Jacob Carlson of WEACT for Environmental Justice: “The restored service does not come to Harlem or Washington Heights. The Bx13 makes a couple of stops by the George Washington Bridge, before going through the Bronx. Otherwise, Harlem and Washington Heights are completely left out of the service restorations. Of the service not restored, the M3, M5, M10, M15, M18, and M104 all serve Northern Manhattan. The M18, which was cut entirely, was particularly important for seniors, people with disabilities, and parents with strollers living near Convent Avenue, who could not walk to other bus lines, or had difficulty with the stairs, since most of our subway stations do not have elevators. Also, without the restoration of station booths, our stations remain a security risk for many who travel home after the night shift.”
Bernard Cylich of Co-Op City Coalition Against MTA Cuts: “Co-op City is the largest community in the northern region of New York City, and the bus service cuts have affected two-thirds of the community. The MTA should bring back the Bx26 and Bx28 bus services that had formerly served hospitals, schools, and colleges in our community. We demand improved transportation for our residents, businesses, and visitors.”
Jacques Leandre of the Southeast Queens Young Democrats: “Our coalition believes that all of New York City’s working-class communities deserve safe, reliable, affordable, and accessible public transportation. We are committed to continue organizing in our neighborhoods to reinstate all the bus and subway services that we lost in 2010.”

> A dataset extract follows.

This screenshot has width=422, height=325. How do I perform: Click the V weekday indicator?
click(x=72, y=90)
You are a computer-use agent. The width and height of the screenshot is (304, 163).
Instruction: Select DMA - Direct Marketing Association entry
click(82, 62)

Oraia Reid, founding member of New Yorkers For Safe Transit: “As the only coalition of advocates dedicated to addressing sexual harassment and assault in NYC’s mass transit, we are greatly concerned that the MTA budget cuts drastically affected the personal safety of all transit riders. Eliminating hundreds of token booth clerks, along with the lack of working security equipment such as security cameras, public address systems and payphones, significantly diminished the safety of transit riders. We implore the MTA to re-open token booths, repair and install necessary security equipment and to place a high value on transit rider safety.”

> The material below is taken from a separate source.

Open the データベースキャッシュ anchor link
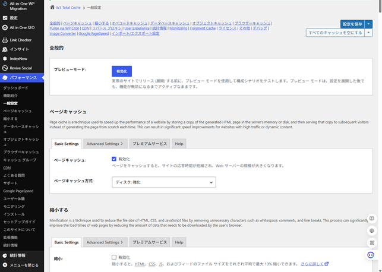This screenshot has width=382, height=272. [169, 23]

Helen Rosenthal, Upper West Side community activist: “The addition of a new bus route connecting several communities on Manhattan's West Side is a huge win for the thousands of New Yorkers who live and work in our City; however, it does not replace the loss of MTA customer representatives and booths from subway stations. The public support for the MTA's announced restorations speaks strongly to successful organizing by community leaders throughout the City, seeking to push for improvements in service, safety and accessibility. With this momentum at our backs, it's important that now more than ever, we continue to push for additional investments in our public transit.”